The last prince, Karl Anton, served as Minister President of Prussia from 1858–61. Karl Anton's second son, Karl Eitel of Hohenzollern-Sigmaringen became prince (1866–1881) and then King of Romania, under the name Carol (reigned 1881–1914). The house remained on the throne until the end of the Romanian monarchy in 1947. The last King of Romania, Michael, died on 5 December 2017.

Because the eldest Hechingen line of the Hohenzollerns became extinct in 1869 with the death of Constantine, Prince of Hohenzollern-Hechingen, the head of the Sigmaringen branch, Karl Anton, dropped his line's suffix and took the title of Prince (Fürst) of (all) Hohenzollern.

French opposition to the candidacy of Carol's elder brother Prince Leopold for the throne of Spain triggered the Franco-Prussian War (1870–1871), which led to the founding of the German Empire in January 1871.

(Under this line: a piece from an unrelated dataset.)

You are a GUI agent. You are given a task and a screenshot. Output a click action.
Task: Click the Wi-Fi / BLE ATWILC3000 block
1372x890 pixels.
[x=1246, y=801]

Territories, titles and styles

Southern Germany

Jurisdiction
The head of the Swabian branch of Hohenzollern-Sigmaringen ruled over the following territories:
 county of Hohenzollern (1061)
 burgraviate of Nuremberg (1192)
 county of Veringen (1535)
 lordship of Haigerloch (1634)
 lordship of Wehrstein (1634)
 county of Bergh (1781)

From 1061 until 1806 five of these fiefs (not including Nuremberg) constituted an immediate territory of the Holy Roman Empire under the counts of Zollern, vassals of the Holy Roman Emperor.

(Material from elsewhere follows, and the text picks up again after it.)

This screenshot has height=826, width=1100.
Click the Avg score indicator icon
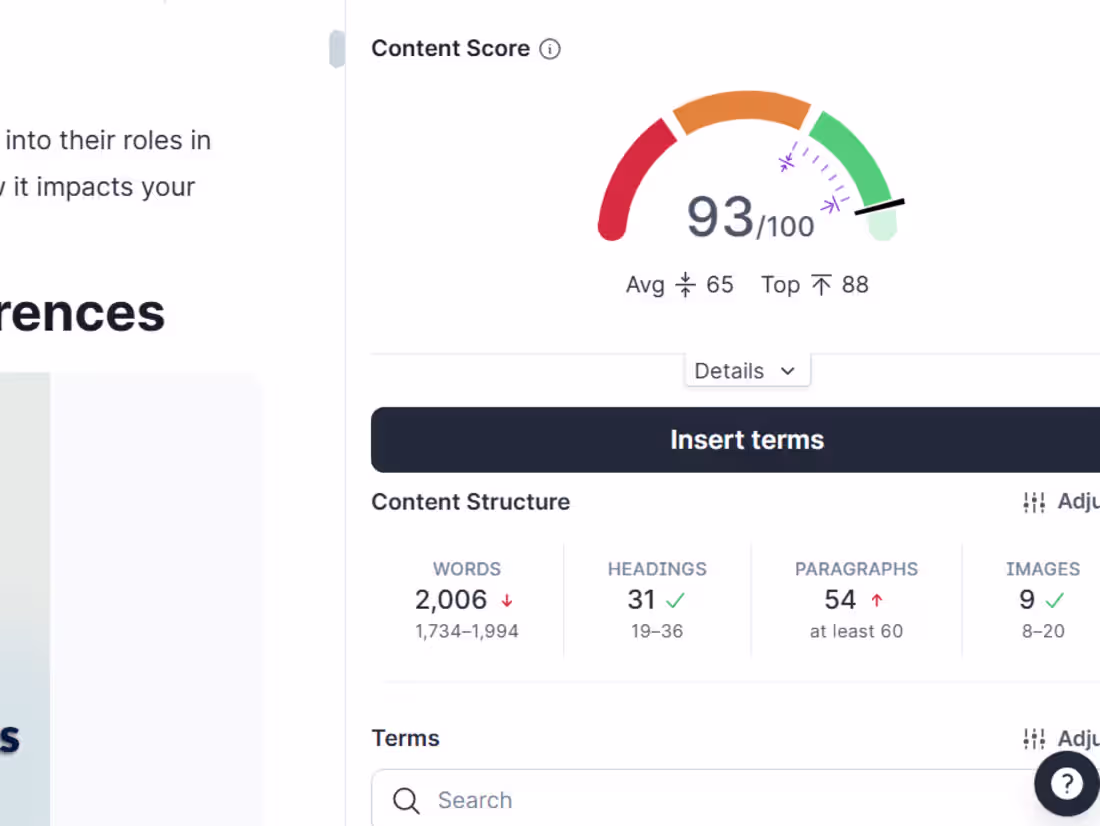click(685, 284)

From 1806 until 1813 the Hohenzollern lands were a realm of the Confederation of the Rhine, a short-lived state set up by Napoleon I Bonaparte. From 1815 until 1849 the principality was a sovereign country and a member of the German Confederation. In 1849 it lost its independence, and was incorporated into the Kingdom of Prussia as the Province of Hohenzollern.

The German Confederation was succeeded in 1866 by the North German Confederation, which itself was succeeded by the German Empire in 1871. In 1918, the kingdom of Prussia became the Free State of Prussia, and the German Empire was replaced by the Weimar Republic. In 1933 the republic was replaced by the Third Reich. After the defeat of the Nazis the province of Hohenzollern was merged with other territories into the state of Württemberg-Hohenzollern. This state was part of the Allied Occupation Zones in Germany until 1952. In that year, the state of Württemberg-Hohenzollern was merged into Baden-Württemberg, a state of the Federal Republic of Germany.

Karl Friedrich, Prince of Hohenzollern is the head of the princely Swabian line.

Titles
The head of the House of Hohenzollern-Sigmaringen is the historical heir to the titles of:
 Prince (Fürst) of Hohenzollern
 Burgrave (Burggraf) of Nuremberg
 Imperial Count (Reichsgraf) of Hohenzollern
 Count (Graf) of Sigmaringen
 Count (Graf) of Veringen
 Count (Graf) of Bergh
 Lord (Herr) of Haigerloch
 Lord (Herr) of Wehrstein

Styles
The historical titulature of rulers of the House of Hohenzollern was, in the German original: Seine Durchlaucht (S.D.) [name] von Gottes Gnaden, Fürst von Hohenzollern, Burggraf von Nürnberg, Graf zu Sigmaringen, Veringen und Berg, Herr zu Haigerloch und Wehrstein

The English translation is: His Serene Highness (HSH) [name] by the Grace of God, Prince of Hohenzollern, Burgrave of Nuremberg, Count of Sigmaringen, Veringen and Berg, Lord of Haigerloch and Wehrstein.

Romanian branch 

The modern state of Romania was formed by union of the principalities of Moldavia and Wallachia in 1859, under the prince domnitor Alexandru Ioan Cuza. He was replaced by Karl Eitel of Hohenzollern-Sigmaringen in 1866, who ascended the throne as Carol I, Prince of Romania.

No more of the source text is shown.